カルロス・ゴーン(Photo by Chesnot/Getty Images)


日本の経営者の報酬の相場が、世界に比してとても安いということは、アメリカではよく知られている。「報酬が安いのだから、開示についても手ぬるかったという文化的経緯があり、また、日本人は他人の財布の中は覗きたがらない」ということを解説した日本人のコンプライアンス専門家の意見を引用しながらも、それは緩い開示の理由になるのか、と疑問も投げかけている。

役員報酬の多寡は問題ではない

アメリカの経営者が一般従業員の何100倍、何1000倍も報酬をとることが、長年のビジネス界の問題となり、この格差はますます助長されるようになって社会問題化が深刻であることは間違いない。先の大統領選挙でも、民主党のサンダース候補などは、まさに経営者の法外な報酬を敵対視して多くの票を集めた。
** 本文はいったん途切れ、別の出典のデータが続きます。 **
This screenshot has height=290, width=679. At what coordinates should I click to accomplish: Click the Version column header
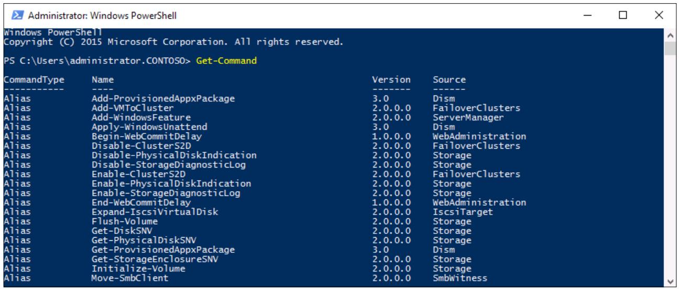(x=391, y=80)
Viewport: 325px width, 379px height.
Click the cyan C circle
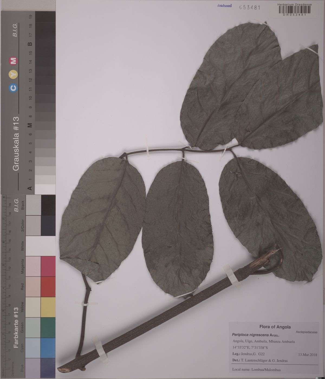13,88
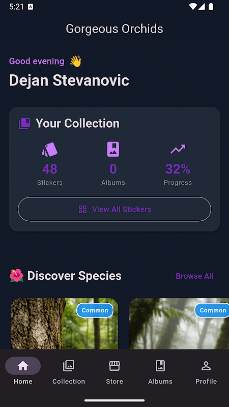Click the View All Stickers button

[x=115, y=209]
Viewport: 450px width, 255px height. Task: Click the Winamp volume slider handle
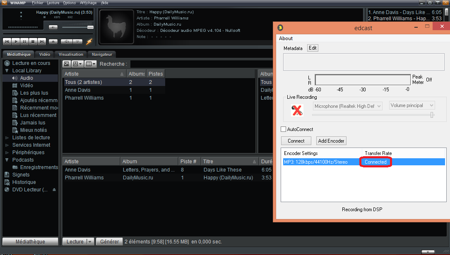90,27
しかし、詳細に役員報酬を開示するのならば、民間会社の話であり、あとは市場の原理に任せるべきという意見も、アメリカではまた普遍的だ。そこに嘘がなければ、金額の多寡については、フェアであるかどうかには関係がないという立場だ。

日本の報道では、ゴーンのあれもこれもという私利私欲の強欲お手盛り手法と、それを黙らせた強権経営ばかりが取り沙汰され、「なぜそれほどに金をもらう必要があるのか」というコメントで溢れている。一方、アメリカの報道は、この報酬開示に「嘘があったのかなかったのか」の1点に絞られている。

日産でのゴーンの開示報酬は年間約10億円前後と伝えられている。ちなみに、ゼネラルモーターズのメアリー・バーラCEOは20億円前後をもらっている。なるほど、逮捕事案となった記載漏れのあった5年分の報酬である約50億円をプラスして、平年化すれば、ゴーンの報酬はバーラと釣り合う。

今回のゴーン前会長の有価証券報告書への報酬記載漏れは、もしかしたら在日20年を超える知日派のゴーンにとってみれば、彼なりの、日本でグローバル経営をするためのギリギリの和洋折衷案だったのかもしれない。

もちろん不法行為は罰せられるべきだ。しかしこの事件は、これから国際的なビジネス競争に参入しようとする限りは、日本の実業界にとって重い課題も示している。